My daughter however accepted him as a father as he only told my daughter that he is her father. His family was totally against though I was some how convincing mine. His family was doing all efforts to stop him. Even I met them and tried to convince them, but in return they insulted and abused me. I refused to marry him but he was firm that he will marry me.
Things were not good between us due to his family and we decided to meet in some place where no one can see us together to sort everything in between us and that day we got intimate. That day I got pregnant as we had not taken any precautions and every thing happened in an emotion.
We decided to keep our child. He searched for a job in a different city and convinced my parents for marriage. My family was not aware of my pregnancy and for the sake of my happiness they got ready. We got married within two days and after one month I was with my love.
We came to a new city on 8 march and on 22nd it was a lockdown. During lockdown, his family also accepted us. But as both didn't have a job it became very difficult for us to survive without money. Though my in laws accepted us but they never supported us financially. It was my mother who used to send us money.
I started an online job and even I was not well and I used to teach standing for hours. He is very loving and caring and during this phase he supported me a lot and even helped me in household chores too but was never concerned about the financial expenses. It was me and my mother who were taking care of each and every expense from the first day of the marriage.
I sold my gold to get settled in the new city. After reaching here, I told both the families that I am pregnant but hid the truth that I got pregnant before marriage and later I told them I delivered a pre mature baby and both the families believed as we have created some fake photos of a baby in a NICU.
Both families were happy and we don't want them to feel ashamed because of ourselves as at the time of our marriage both faced the society and were convincing the relatives. I was blessed with a son this time.
After one month, I went to my home town and my in-laws were really good to me and even accepted my daughter. I was on cloud nine. But now, I came back to the place where we were staying and my husband also started going on the job.
After we reached here in March, he was least interested in sex though I didn't mind much as I thought it was because of my pregnancy. But now after I delivered a baby and recovered too, he is not interested. We haven’t been intimate since past 6 months. I even tried seducing him and told him to get intimate and even doctor also permitted but he remains quiet and ignores every time.
He hardly spends time with me now and doing a job where he earns only 14k in which 5k is our house rent. By the end of the month, we even don't have money to buy milk for my son. He comes home after 12 midnight daily and goes to work again at 12 in the morning. Though he loves both the kids but he comes home now to eat and sleep only.
Now I am a full time maid and a baby sitter in this marriage. I have to do some job too as money he is earning is not enough but as my baby is small and the place is new, I can't leave my kids with the baby sitter nor can we afford one. I have a lot of trust issues and as both my kids are very small- one 4 yrs and other 2 months old, I want them to be with me as no one can take care of them better than myself.

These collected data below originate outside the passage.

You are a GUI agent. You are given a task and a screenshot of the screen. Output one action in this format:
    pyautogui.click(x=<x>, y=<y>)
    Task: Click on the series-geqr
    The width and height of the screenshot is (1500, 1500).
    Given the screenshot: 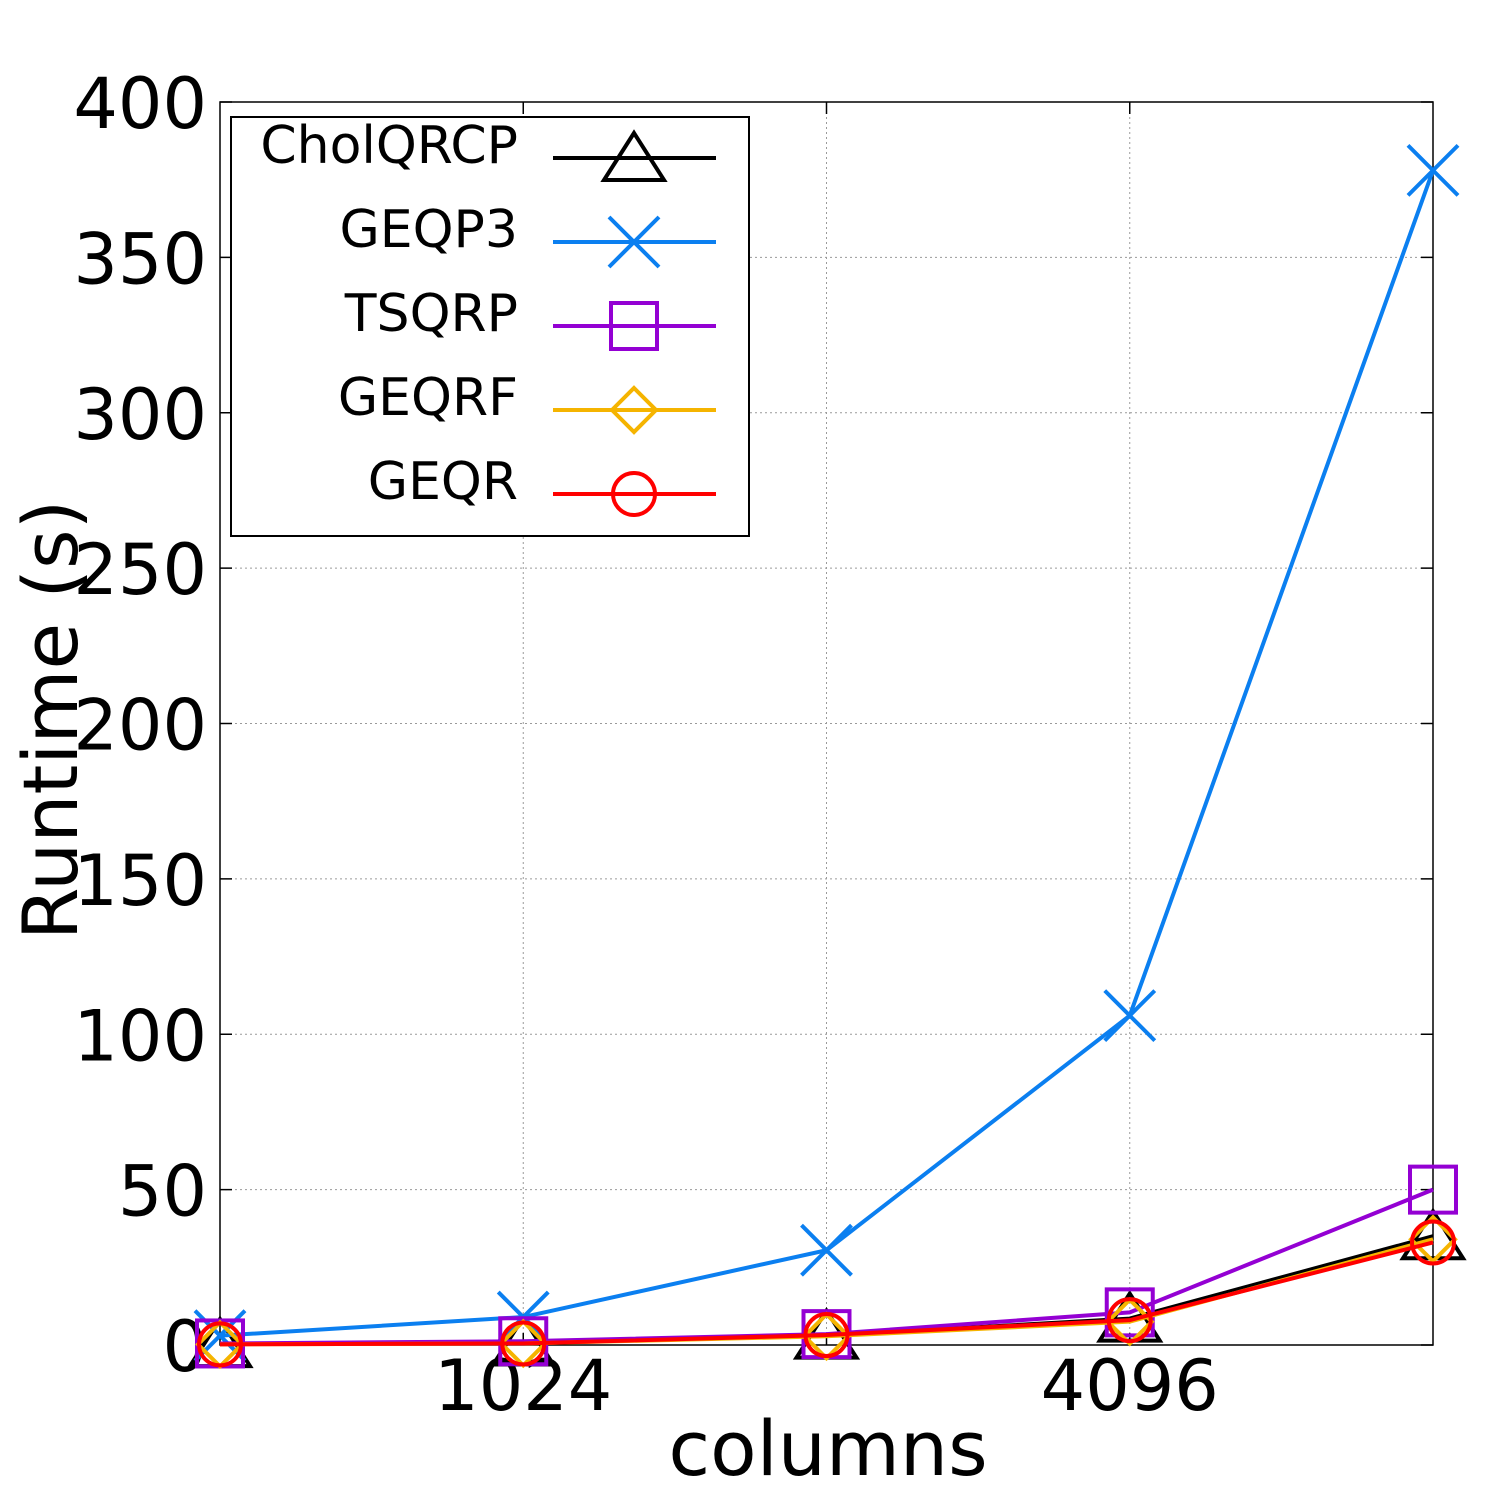 What is the action you would take?
    pyautogui.click(x=826, y=1294)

Due to corona pandemic, no tuition is coming here. And schools are also open for 9th to 12th so no online jobs are also there. My situation became where there is no love and money. And as I was the one who chose this life I can't go back and quit again as it will become hard for my parents to give answers to the society this time. I also don't want to stay with in laws as I am afraid because of what I suffered in the past and we have totally different cultures, it will be more difficult for me to adjust.
I love my husband a lot and even can't stay away from him. I screwed myself again now this time with one more child. All I can do is to keep patience till the day I become capable of going outside and earn well for my kids.